Sunday afternoon, I decided to turn off the trashy German TV, peel myself off the couch, and take a walk. I bundled up, practically flew down the 4 flights of stairs through the door in my building, and upon reaching the outdoors, froze in my tracks. It was raining. To go back inside, flop back on the couch, and forget the whole thing? No, this was going to happen regardless of the weather. Emphatically, I marched onward.
Right after racing back upstairs to grab an umbrella.
Instead of doing a loop, I decided to take the subway over to the center of the city (Mitte) and walk back home from there. I head to the Brandenburger Tor, where two major Berlin avenues meet. Unter den Linden, that heads east, and Strasse des 17. Juni, on the west. I've been on the first multiple times but had never walked along the second, which translates to "Street of the 17th of June." I'm currently reading a book on the history of the Berlin Wall (appropriately titled "The Berlin Wall") which makes mention of this street that commemorates a famous uprising by East German workers all across the GDR in 1953 (pre-Wall era).
This street also runs through the Tiergarten, Berlin's biggest and most famous city park. From there I took a couple smaller streets to connect back to the touristy Ku'damm that looks like Christmas exploded all over it. I'm not complaining, it's quite lovely. The whole thing took just about 2 hours with a necessary and well-deserved stop for a Heisse Schokolade mit Sahne (hot chocolate with whipped cream).

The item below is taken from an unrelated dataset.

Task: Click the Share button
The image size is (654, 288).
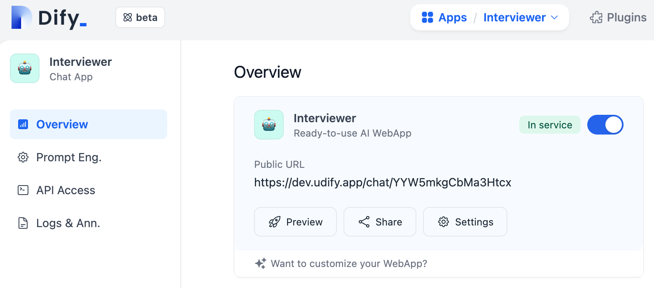Action: click(380, 222)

This last shot is of a memorial for the 80,000 or so Soviet soldiers that died during the Battle of Berlin at the end of the war. Priscilla, Micha, and I visited a similar memorial in Treptower Park a few weeks ago and there are a couple pictures of it at the end of that post. This Tiergarten memorial happens to be on the same street that less than ten years later was the site of a major uprising by East Germans against the Soviet regime which it is now named after. Just another example of Berlin's complicated and fascinating history!